Computer vision has a wide spectrum of tasks. Some computer vision problems are clearly purely visual, “capturing” the visual information process; for instance, filters in early vision, primal sketch as the intermediate representation, and Gestalt laws as the perceptual organization. In contrast, some other vision problems have trivialized requirements for perceiving the image, but engage more generalized problem-solving in terms of relational and/or analogical visual reasoning. In such cases, the vision component becomes the “basis for decisions about our thoughts and actions”.
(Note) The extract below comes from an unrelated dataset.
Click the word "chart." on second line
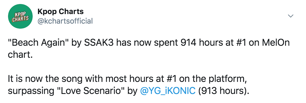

Currently, the majority of the computer vision tasks focus on “capturing” the visual information process; few lines of work focus on the later part—the relational and/or analogical visual reasoning. One existing line of work in equipping artificial systems with reasoning ability hovers around Visual Question Answering (VQA). However, the reasoning skills required in VQA lie only at the periphery of the cognitive ability test circle [1]. To push the limit of computer vision or more broadly speaking, Artificial Intelligence (AI), towards the center of cognitive ability test circle, we need a test originally designed for measuring human’s intelligence to challenge, debug, and improve the current artificial systems.

A surprisingly effective ability test of human visual reasoning has been developed and identified as the Raven’s Progressive Matrices (RPM), which is widely accepted and believed to be highly correlated with real intelligence. Unlike VQA, RPM lies directly at the center of human intelligence, is diagnostic of abstract and structural reasoning ability, and characterizes the defining feature of high-level intelligence, i.e., fluid intelligence.

To push the limit of current vision systems’ reasoning ability, we generate a new dataset to promote further research in this area. We refer to this dataset as the Relational and Analogical Visual rEasoNing dataset (RAVEN) in homage to John Raven for the pioneering work in the creation of the original RPM. In summary:

• RAVEN consists of 1,120,000 images and 70,000 RPM problems, equally distributed in 7 distinct figure configurations.
• Each problem has 16 tree-structure annotations, totaling up to 1,120,000 structural labels in the entire dataset.
• We design 5 rule-governing attributes and 2 noise attributes. Each rule-governing attribute goes over one of 4 rules, and objects in the same component share the same set of rules, making in total 440,000 rule annotations and an average of 6.29 rules per problem.

Compared to a previous paper also on RPM [2], our dataset includes full annotations with structure information and a diverse set of figure configurations that directly attack current models’ compositional reasoning ability.

## 2. Creating RAVEN

Our work is built on prior work aforementioned. We implement all relations in Advanced Raven’s Progressive Matrices identified by Carpenter et. al. [1] and generate the answer set following the monotonicity of RPM’s constraints proposed by Wang and Su [3].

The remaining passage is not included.